The state initially filed $600 million in claims with the bankruptcy court, including about $300 million related to the Ruston smelter. Asarco operated the smelter for 100 or so years before it was shut down in 1985. The smelter, along with its 562-foot smokestack, has been torn down, and part of the site is being developed.
Furst said the state's initial claim was really a "rough estimate." Prior to a court hearing last fall, the Ruston smelter claim was trimmed to $112 million and the final figure then negotiated with Asarco. The state would receive $80.6 million to clean up the plume and $15.3 million for natural resource damages. The U.S. Environmental Protection Agency will receive $27 million for the Ruston cleanup.
Neither the state nor the EPA have decided exactly what the money will be spent on.
More than a dozen states, along with the EPA, other federal agencies and several Indian tribes originally filed more than $11 billion worth of environmental claims. Washington's claim was the second largest filed by any state, behind only Oklahoma. The claims were then whittled down to about $6.5 billion before negotiations began.
Asarco plans to raise $2.6 billion by selling its Arizona mining and smelting facilities to Sterlite Industries, a major metals company from India.

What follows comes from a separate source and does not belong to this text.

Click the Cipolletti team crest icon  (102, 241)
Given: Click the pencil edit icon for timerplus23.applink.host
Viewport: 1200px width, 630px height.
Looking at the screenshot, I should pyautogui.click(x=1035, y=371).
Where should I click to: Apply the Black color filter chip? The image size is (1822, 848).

Asarco also has $1 billion in the bank as the price of copper has tripled since the company filed for bankruptcy.
"While we still need court approval of our plan, we believe the end of this complex bankruptcy is finally in sight," said Asarco Chief Executive Officer Joseph Lapinsky. "This plan will allow the company to emerge from bankruptcy in a manner that is fair to all of its constituencies and puts Asarco's assets under ownership of a world-class global mining company."

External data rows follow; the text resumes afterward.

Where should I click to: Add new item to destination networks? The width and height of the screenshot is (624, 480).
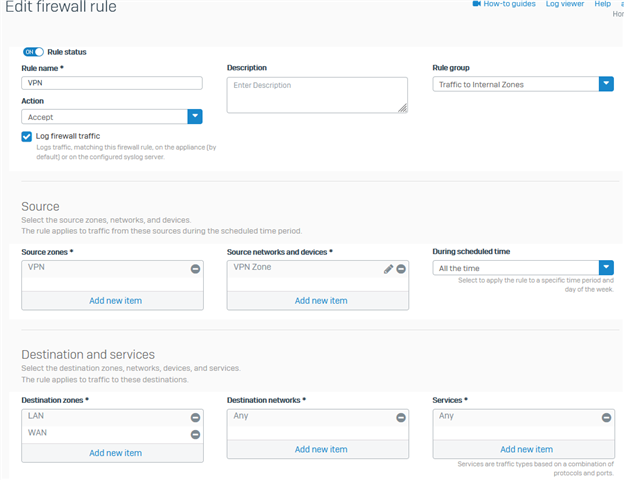[320, 449]
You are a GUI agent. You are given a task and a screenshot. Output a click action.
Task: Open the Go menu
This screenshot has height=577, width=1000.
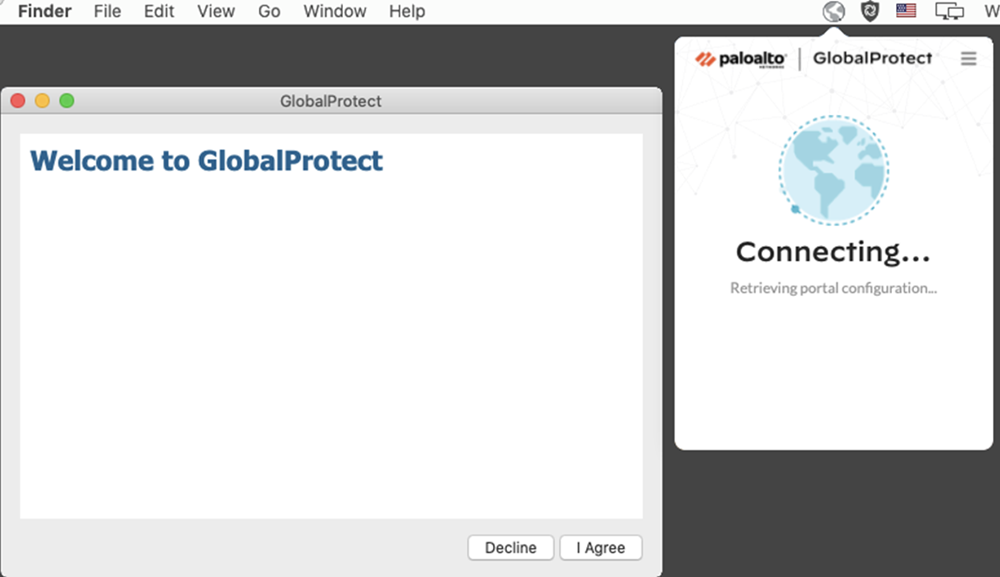[x=269, y=12]
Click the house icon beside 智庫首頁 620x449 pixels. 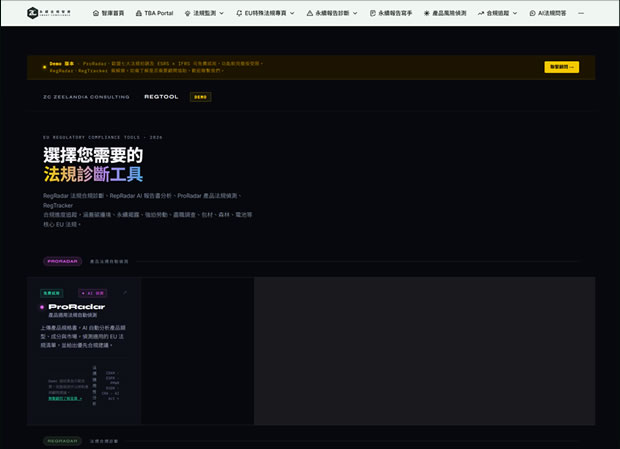coord(96,13)
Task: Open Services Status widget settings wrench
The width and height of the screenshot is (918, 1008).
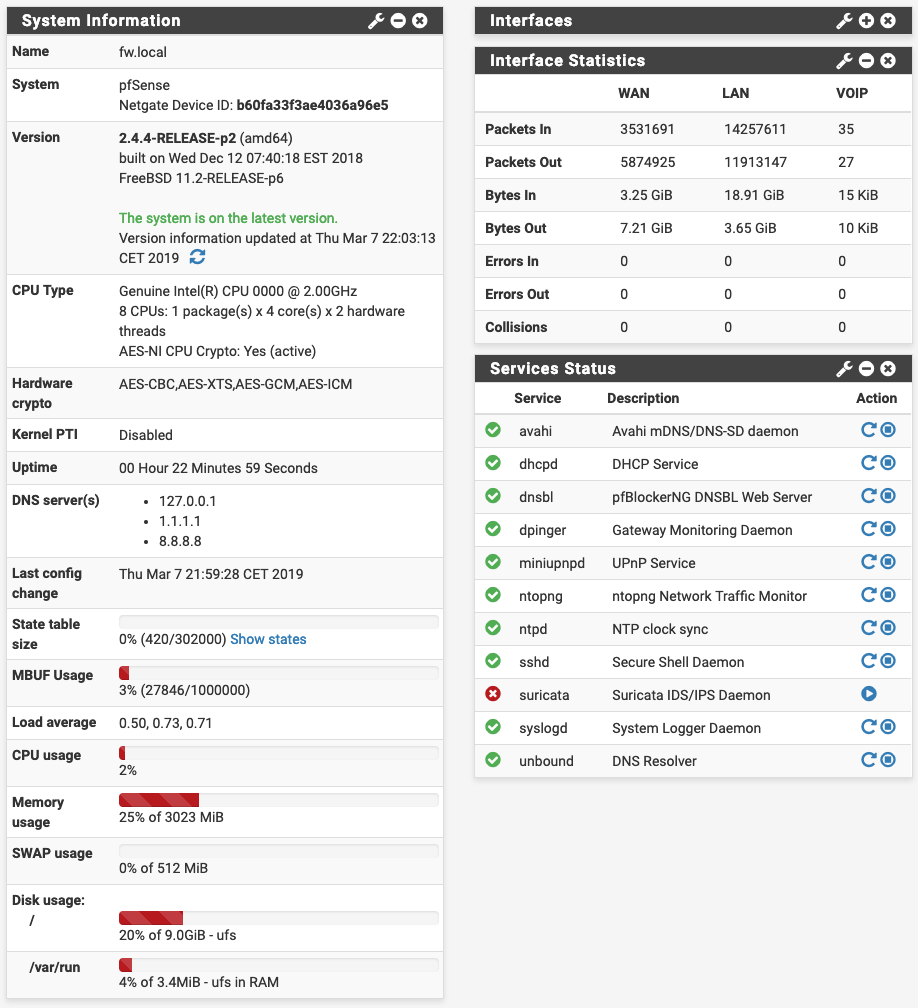Action: click(844, 369)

In the Brownsville case, Asarco alleged Grupo bought its majority interest in the Peruvian mines for $765 million when they were worth at least $1 billion. The mines are now thought to be worth between $7 billion and $8 billion, and Asarco has said that with interest and other considerations the total it is seeking is about $10 billion.
Among those testifying during the trial in the case earlier this year was German Larrea, whose family, one of the richest in Mexico, controls Grupo Mexico.
"This case continues to be the biggest wildcard in the bankruptcy and we have asked for an extraordinary result," said Irv Terrell, a Houston lawyer representing Asarco in the Peruvian mines case.